Now this is what I’m talking about. While the story that Ozzy took acid every day for two years straight has gotta be an urban myth, at least he’s looked consistently wasted for the last 40 years.
One of the most iconic images of Ozzy ever, holding his beloved guitarist Randy Rhoads aloft during his solo. Of course, Rhoads tragically died in a plane crash the week before the band was going to play Madison Square Garden.
Even though there’s probably a lot of his career that he can’t remember, Ozzy probably wishes he could forget his glammy phase during The Ultimate Sin the most. He was fatter than his wife, daugher and son combined, and dressed up like a member of Stryper. “Shot in the Dark” is still a classic song though, not to mention his opening act in 1986 was a little band called Metallica touring on Master of Puppets.

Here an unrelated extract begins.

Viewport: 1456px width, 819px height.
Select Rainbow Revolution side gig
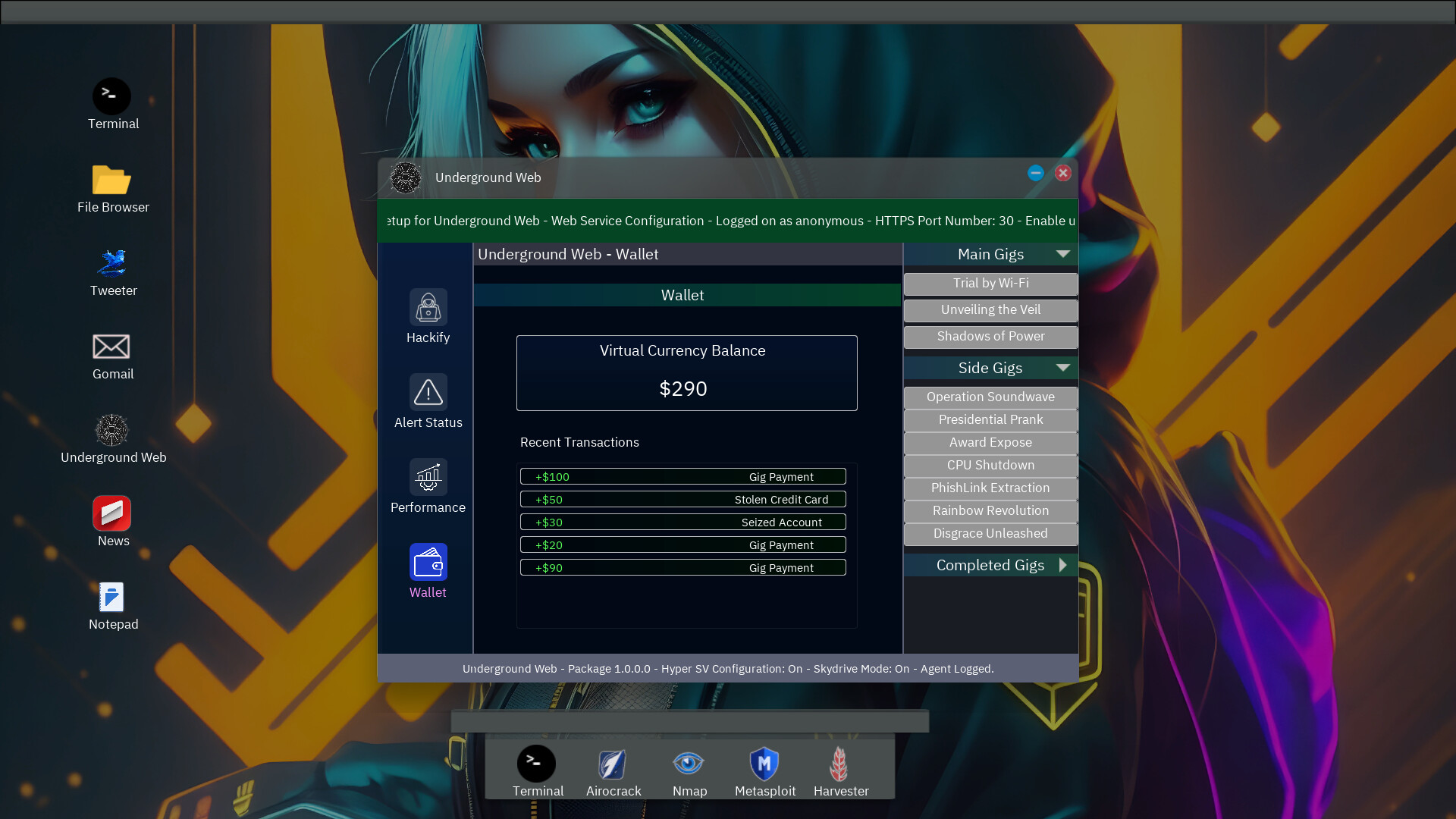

Slimmed down, cleaned up, and looking more like the Prince of Darkness than Prince, this is the Ozzy we’ve known for the last decade or so.
Except for this version. The Osbournes was definitely not his shining moment, showing him as more of a doddering clown than one of metal’s elite. It was arguably more embarassing than his late-’80s fat glam band phase. But with a new album out next year, the return (in some formation at least) of Ozzfest, and more music to come, we definitely haven’t seen the last of him yet. Happy birthday, Ozzy!